## WHAT TO PRODUCE
Upon reaching the line that contains "Viewport: 638px width, 800px height." in the records below, begin repeating every line exactly through the last one, skipping pictures.

## SOURCE DATA
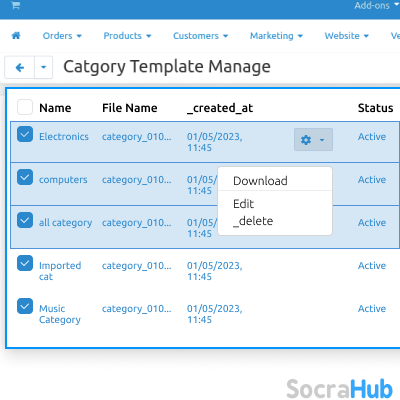Open the Marketing menu
The height and width of the screenshot is (400, 400).
(x=276, y=36)
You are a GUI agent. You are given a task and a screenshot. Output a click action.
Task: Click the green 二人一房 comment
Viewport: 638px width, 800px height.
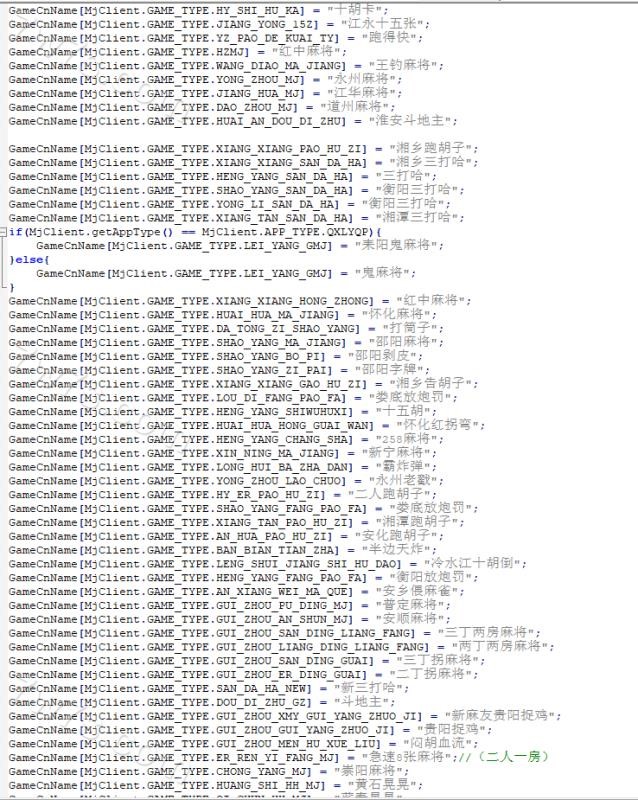tap(511, 757)
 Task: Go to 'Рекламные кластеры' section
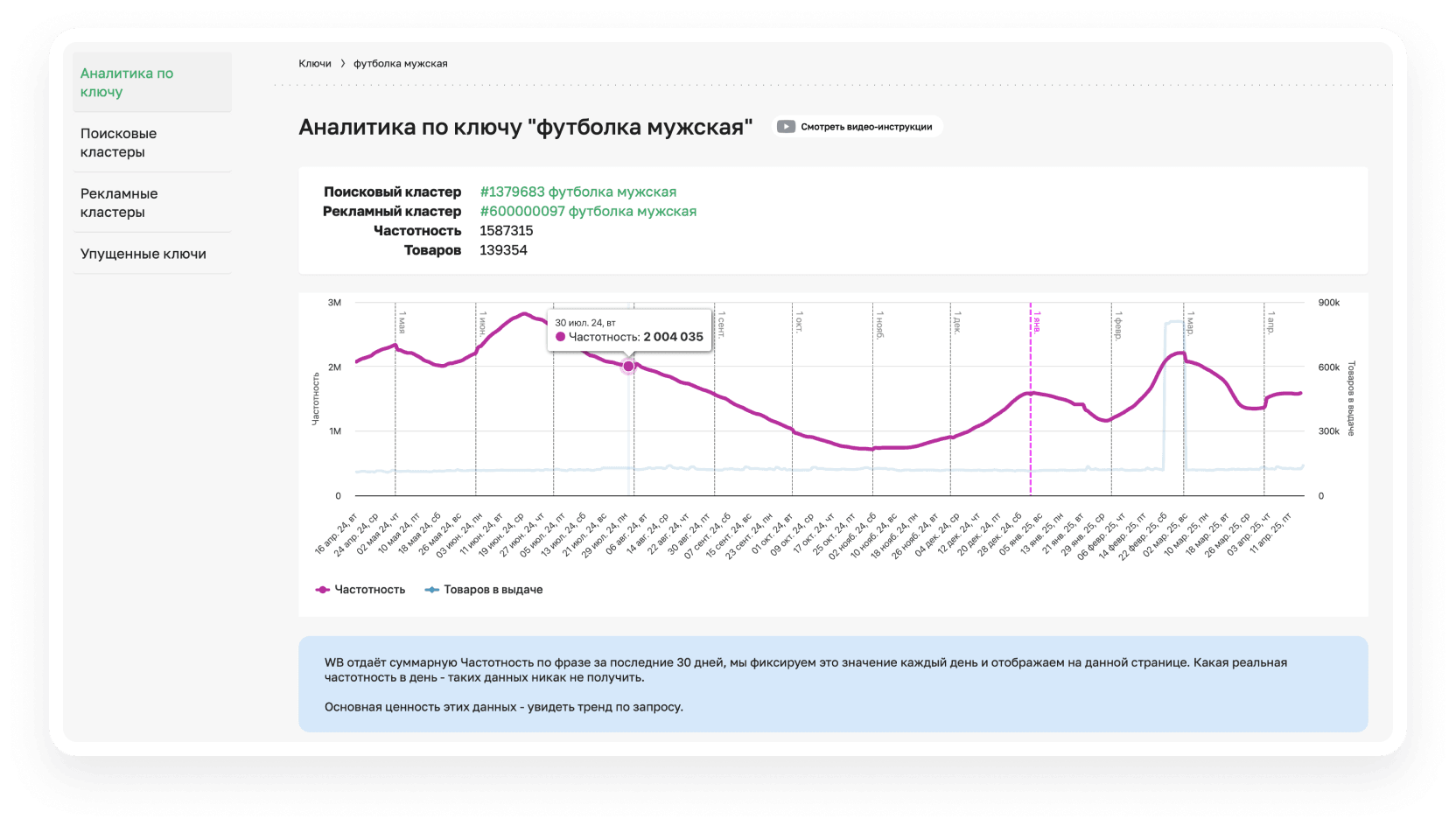click(x=119, y=203)
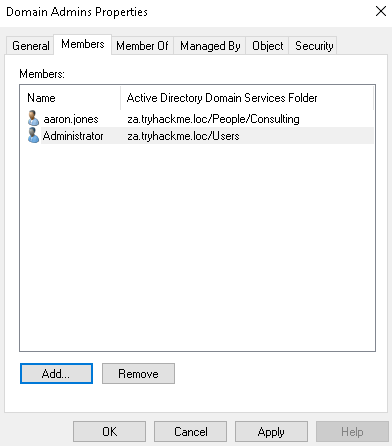The height and width of the screenshot is (446, 392).
Task: Click the Add... button
Action: (x=56, y=374)
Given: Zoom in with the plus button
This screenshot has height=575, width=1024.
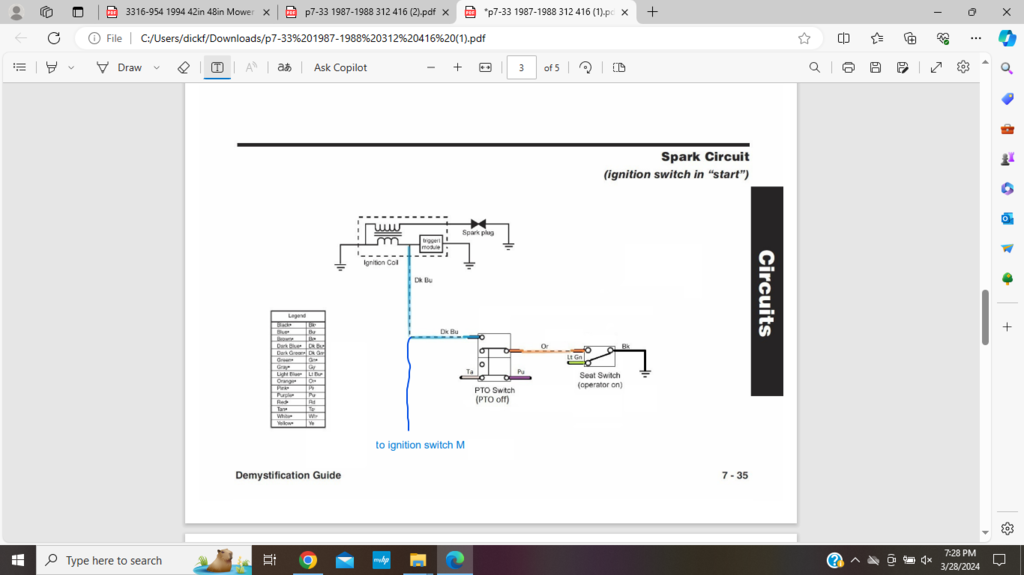Looking at the screenshot, I should click(x=457, y=67).
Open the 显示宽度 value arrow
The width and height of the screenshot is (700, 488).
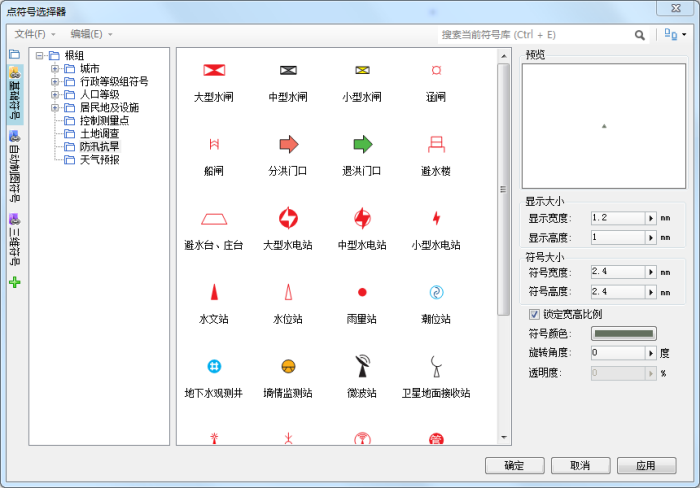650,217
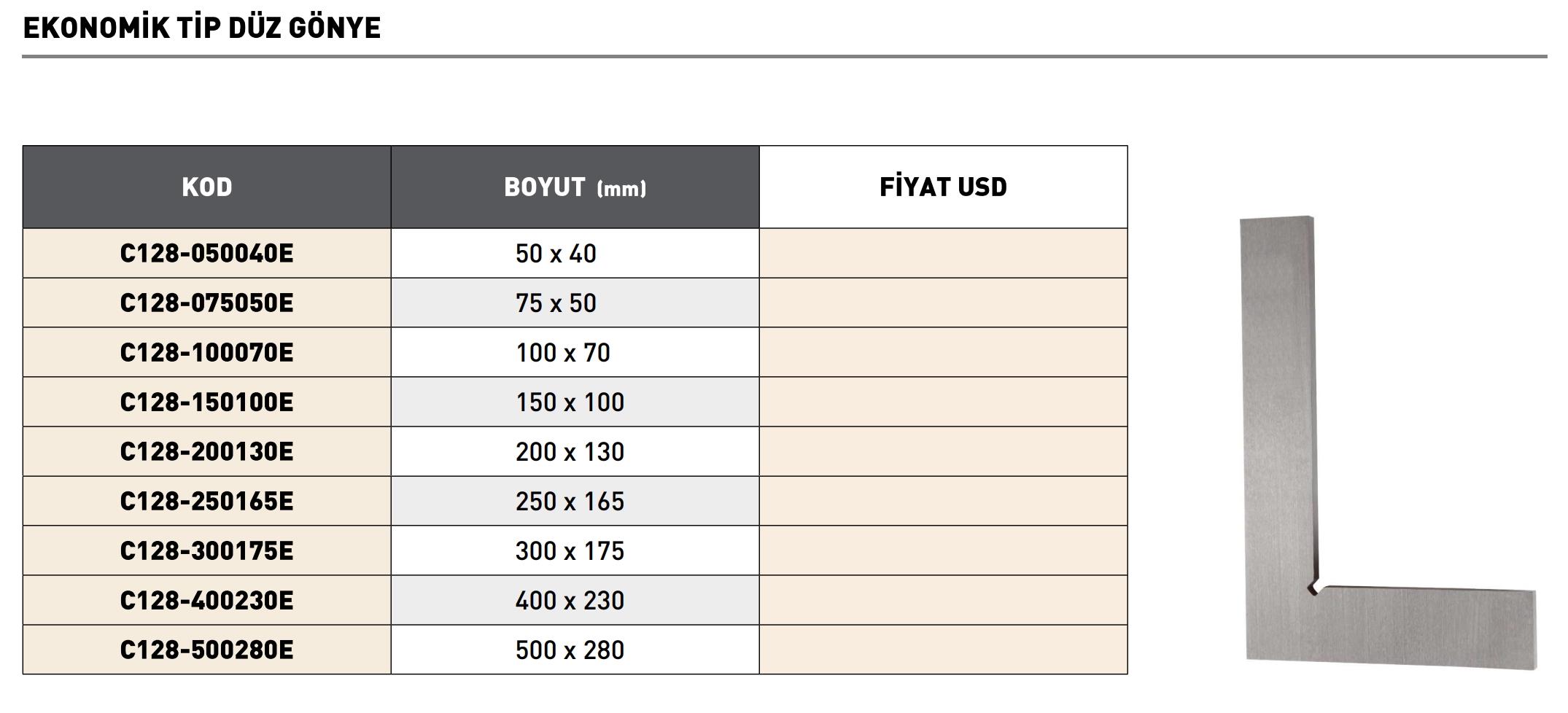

## SOLUTION TO THE PROBLEM
Viewport: 638px width, 800px height.
tap(511, 757)
 Task: Go to 'Рекламные кластеры' section
click(x=119, y=203)
The height and width of the screenshot is (446, 392).
Task: Click the Add... button
Action: (x=56, y=374)
Given: Zoom in with the plus button
This screenshot has height=575, width=1024.
Looking at the screenshot, I should click(x=457, y=67).
Open the 显示宽度 value arrow
The width and height of the screenshot is (700, 488).
650,217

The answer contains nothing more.